Xtandi Beyond Prostate and TNBC
To make investors even more excited about the potential of Xtandi in breast cancer, the androgen receptor is expressed in not just TNBC, but other types of breast cancers. Therefore, in addition to evaluating Xtandi in TNBC, Medivation is also performing numerous other clinical trials in breast cancer:
- Phase 1 – Safety Study of Enzalutamide (MDV3100) in Patients With Incurable Breast Cancer
- Phase 2 – Safety Study of Enzalutamide in Combination With Exemestane in Patients With Advanced Breast Cancer
- Phase 2 – A Study to Assess the Efficacy and Safety of Enzalutamide With Trastuzumab in Subjects With Human Epidermal Growth Factor Receptor 2 Positive (HER2+), Androgen Receptor Positive (AR+) and Estrogen Receptor Negative (ER-) Metastatic or Locally Advanced Breast Cancer
It was also presented at ASCO that Xtandi had clinical activity in AR positive pancreatic cancer in a Phase 1 trial, illustrating that we will likely see the drug expand into other tumor types in the future.

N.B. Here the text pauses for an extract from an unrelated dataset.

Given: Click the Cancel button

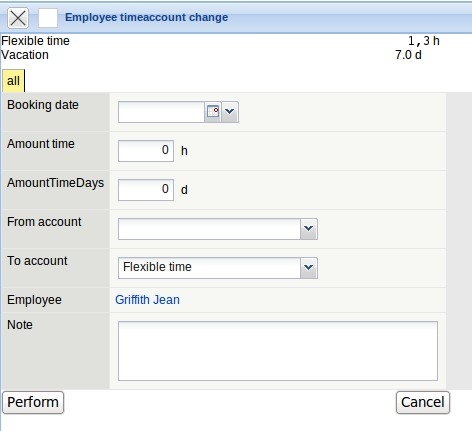Looking at the screenshot, I should [x=423, y=402].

Time to Increase the Price Targets
Medivation is considered by almost all analysts a strong buy and undervalued at current levels. However, current price targets do not take into account any potential for Xtandi in TNBC. The average price target for the stock is ~$133, representing 15% upside. Canaccord Genuity analyst John Newman reiterated a buy recommendation and a $180 price target last month. The price targets will start to increase as analysts begin to pay more attention to the breast cancer story following ASCO and grasp a better understanding of the data. For example, yesterday, Maxim group analyst Jason Kolbert raised his price target from $155 to $168 based on the breast cancer data released and his discussions with Medivation’s management.

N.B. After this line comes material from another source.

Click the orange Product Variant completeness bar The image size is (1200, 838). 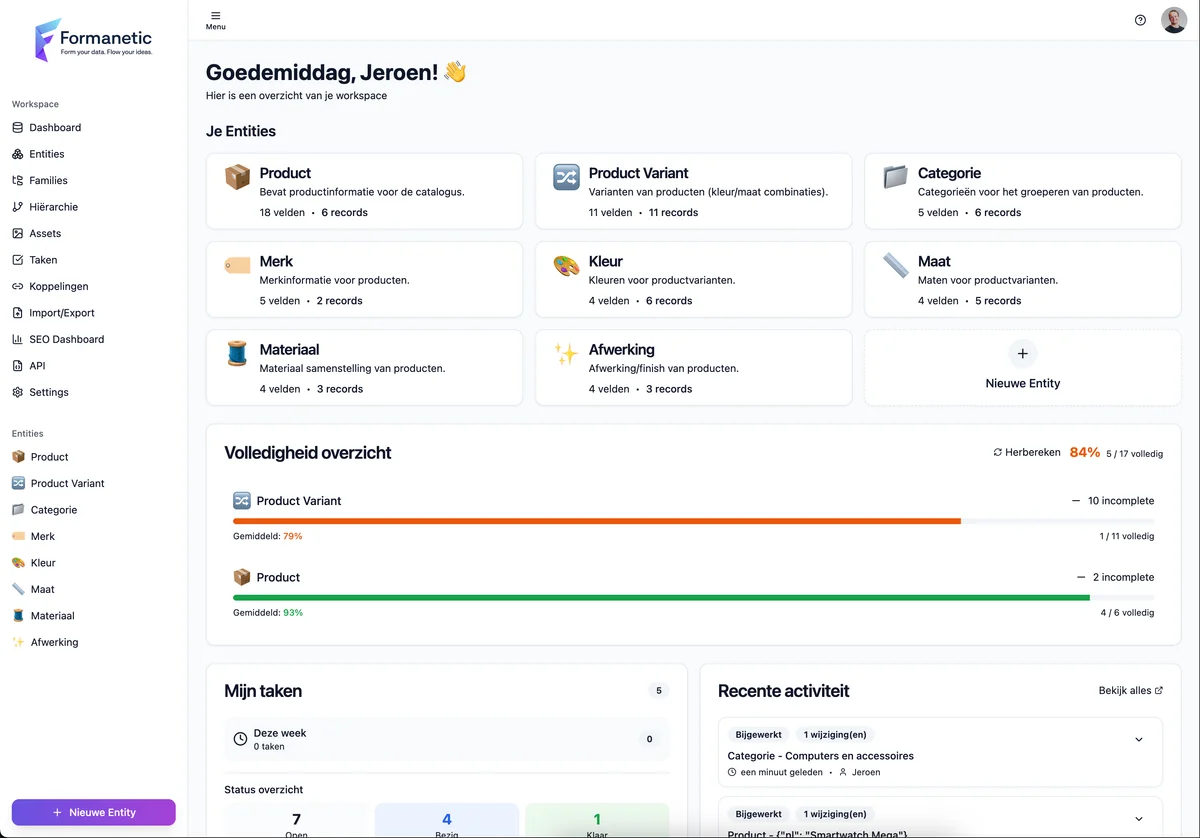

Medivation’s blockbuster drug Xtandi is poised to expand beyond prostate cancer. Data presented at ASCO illustrates impressive clinical efficacy in TNBC, especially in a front-line setting with a 40-week mPFS. Given the option, patients would prefer to take a pill like Xtandi with little to no side effects and better or similar efficacy compared to toxic chemotherapy. Dr. Tiffany Traina, a medical oncologist at Memorial Sloan Kettering Cancer Center, summed up the data perfectly stating, “This is the most exciting data we have had in triple-negative breast cancer and certainly supports moving this therapy forward in development.” Investors should buy on the dips as more upgrades and price target increases will be forthcoming as the potential for Xtandi to move beyond prostate cancer is realized.